Jesus, um bombeiro que traz sobre seu capacete uma coroa de espinhos. No lugar de soldados romanos, homens de terno, identificados com faixas nas quais se lê "Poder Executivo", "Poder Legislativo", "Poder Judiciário" e "corrupção" são os que chicoteiam o salva-vida que carrega a cruz. O povo que acompanha a via crúcis é composto de migrantes nordestinos e trabalhadores injustiçados. Estes não gritam pela crucificação do Cristo, mas por justiça. A via crucis se encerra num ponto de coleta da Comlurb, com forte odor dos detritos ali descartados, muitas moscas e restos de bens perdidos na enchente, onde o salvador é crucificado. Assim foi a encenação da Paixão de Cristo nesta sexta-feira (19) pelas ruas da comunidade de Rio das Pedras, zona oeste do Rio.

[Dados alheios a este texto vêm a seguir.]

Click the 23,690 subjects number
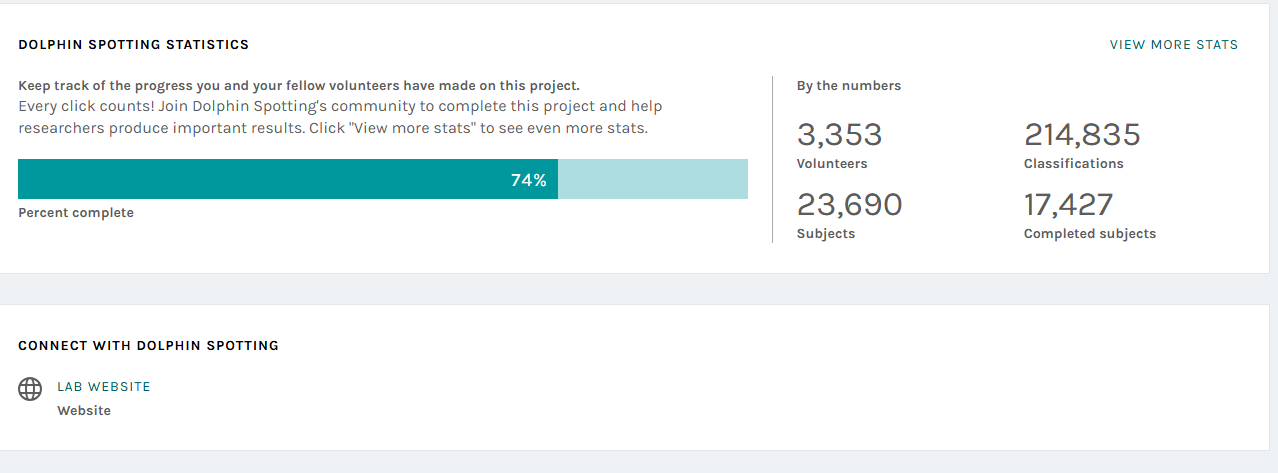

"A nossa Semana Santa este ano está levando a mensagem da cruz, anunciando Cristo, Salvador da humanidade, mas junto com isso nós também estamos denunciando, porque entendemos que Jesus anunciou a verdade enquanto denunciava o erro", explica o pastor Nino, responsável pela igreja que traz a encenação. E não podia ser diferente. As ruas que servem de cenário para a tradicional Paixão de Cristo que há quatro anos os membros da Comunidade Evangélica Filhos do Rei encenam nas sextas-feiras santas, ainda trazem as marcas da tempestade que castigou diversos pontos da localidade no último dia 08, além de abrigar moradores que buscam se recuperar de suas perdas, enquanto se sensibilizam com tragédia da vizinha Muzema.

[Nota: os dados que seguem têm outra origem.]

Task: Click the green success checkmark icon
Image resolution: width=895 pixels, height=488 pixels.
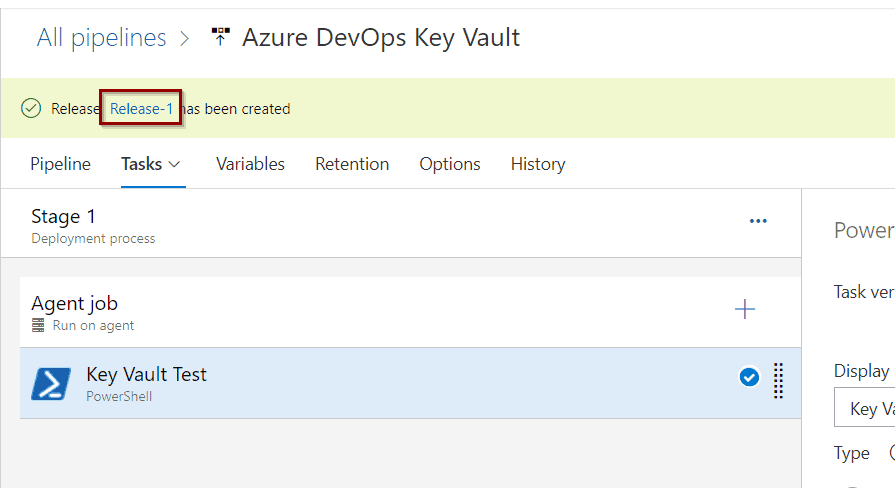Action: click(31, 108)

Sobre a analogia entre os militares salvadores e Cristo, o pastor Nino explica: "Os bombeiros são os salvas-vidas do nosso tempo e nós vimos esse protagonismo ao longo desta semana com o desmoronamento dos dois prédios a poucos quilômetros da nossa comunidade, um trabalho incansável na busca por vidas". Ele destaca ainda que os atores que representam os três poderes do Estado democrático e a corrupção são os responsáveis pelo sofrimento dos mais desfavorecidos nos últimos anos, enquanto os outros caracterizados de nordestinos, representam os trabalhadores que predominam em Rio das Pedras, Muzema e muitas outras comunidades do Rio.

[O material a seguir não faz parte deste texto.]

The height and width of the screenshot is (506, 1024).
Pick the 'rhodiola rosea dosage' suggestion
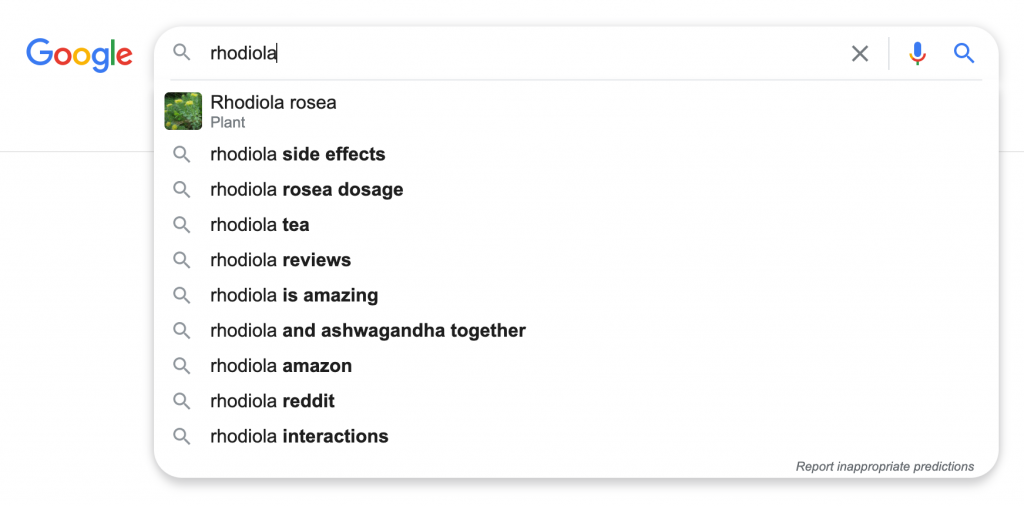coord(576,190)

"A via crucis é a mesma mas o uniforme é para alertar as pessoas para o que está acontecendo à nossa volta. É o próprio Jesus presente em todas as situações e a misericórdia de Deus em todos os lugares. Trazer essa simbologia no dia da crucificação foi importante para que as pessoas entendam que há um Salvador, que Ele veio para trazer vida e, mesmo com todas as dificuldades da nossa comunidade e do nosso país, Cristo ainda é o Salvador", defende o pastor Jorge Luiz que pelo quinto ano interpretou Jesus.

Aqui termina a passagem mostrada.